═════ PAGE EXTRACT

Inside Late Night: Lew Morton on SNL’s Mid-’90s Rebuild—and Learning Under Jim Downey

Lew Morton’s first job out of college was about as high-pressure as it gets: writing for Saturday Night Live during one of the most turbulent periods in the show’s history.

On this week’s episode of LateNighter’s Inside Late Night podcast, Morton—who went on to write for NewsRadio, Futurama, Silicon Valley, VEEP, and Beavis & Butt-Head—looks back at his 1993–1995 tenure at SNL, when a wave of veteran writers had just exited and a new, largely inexperienced staff was thrown into the deep end.

“I was 22… I had no idea what was going on,” Morton tells Mark Malkoff. “I was just trying to keep my head above water.”

Morton was hired straight out of the Harvard Lampoon, submitting six sketches—two of them commercial parodies, which he believes helped him stand out. One of those pieces made it to air almost immediately, and he landed two sketches in his very first episode.

══════════

WORK REQUEST A:
From the article on Lew Morton's SNL years, list every show he went on to write for after Saturday Night Live.
WORK REQUEST B:
Extract a passage from the Lew Morton article word for word. Begin at the words "Inside Late Night: Lew" and stop after "the show’s history.".
WORK REQUEST C:
Extend the article about Lew Morton's time at SNL, picking up right after its final sentence.

═════ RAW DATA

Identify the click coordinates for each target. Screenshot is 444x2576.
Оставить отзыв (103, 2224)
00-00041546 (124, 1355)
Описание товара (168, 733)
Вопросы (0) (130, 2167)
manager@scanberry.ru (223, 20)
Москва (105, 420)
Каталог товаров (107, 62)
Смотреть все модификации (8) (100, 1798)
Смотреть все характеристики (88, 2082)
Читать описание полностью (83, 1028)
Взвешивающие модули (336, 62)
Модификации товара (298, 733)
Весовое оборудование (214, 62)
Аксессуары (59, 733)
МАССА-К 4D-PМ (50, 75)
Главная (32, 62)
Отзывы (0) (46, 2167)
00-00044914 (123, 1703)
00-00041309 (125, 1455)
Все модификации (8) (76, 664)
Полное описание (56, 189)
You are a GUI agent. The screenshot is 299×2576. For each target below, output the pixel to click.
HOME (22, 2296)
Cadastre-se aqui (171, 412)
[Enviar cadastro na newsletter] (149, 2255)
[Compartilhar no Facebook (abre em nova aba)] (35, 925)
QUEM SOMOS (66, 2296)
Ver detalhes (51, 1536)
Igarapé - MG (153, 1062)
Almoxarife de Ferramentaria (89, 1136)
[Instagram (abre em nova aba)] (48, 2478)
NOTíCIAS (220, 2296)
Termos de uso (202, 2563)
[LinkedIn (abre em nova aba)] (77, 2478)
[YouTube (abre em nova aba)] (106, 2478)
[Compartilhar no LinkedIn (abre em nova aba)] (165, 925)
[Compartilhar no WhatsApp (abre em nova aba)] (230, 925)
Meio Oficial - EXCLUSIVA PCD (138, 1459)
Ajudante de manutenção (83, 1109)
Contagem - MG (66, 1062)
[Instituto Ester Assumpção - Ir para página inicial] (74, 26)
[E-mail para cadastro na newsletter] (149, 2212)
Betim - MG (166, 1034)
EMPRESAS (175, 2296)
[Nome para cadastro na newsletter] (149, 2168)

══════════

RESULT A:
NewsRadio
Futurama
Silicon Valley
VEEP
Beavis & Butt-Head

RESULT B:
Inside Late Night: Lew Morton on SNL’s Mid-’90s Rebuild—and Learning Under Jim Downey

Lew Morton’s first job out of college was about as high-pressure as it gets: writing for Saturday Night Live during one of the most turbulent periods in the show’s history.

RESULT C:
That season, he says, felt less like a unified creative effort and more like survival. “It didn’t feel like a ‘we need to improve the show’ environment,” Morton recalls. “It was more like, ‘I need to get my sketch on.’”

Still, he found an early ally in cast member Rob Schneider, with whom he frequently collaborated. One of Morton’s proudest pieces from that period—a subway busker who insists he doesn’t want money while singing increasingly desperate lyrics—remains, in his view, “probably the best sketch I ever wrote.”

The conversation is packed with behind-the-scenes stories from a notoriously challenging era. Morton remembers writing sketches for non-actors like Charles Barkley and Nancy Kerrigan, dealing with live animals that refused to cooperate, and watching sketches collapse in real time when the cultural mood shifted midweek.

Morton also offers a vivid look at the writers’ room culture under then-head writer Jim Downey, whom he describes as a singular comedic mind. “If you got five minutes of his time, he would write the funniest joke in your sketch,” Morton says, recalling how Downey would build sketches line-by-line, repeatedly acting them out from the beginning.

He also spent time contributing jokes to “Weekend Update” during Norm Macdonald’s early run—until Macdonald publicly claimed to write the segment himself. “We were like… we could sleep,” Morton jokes of the writers who quietly stopped helping.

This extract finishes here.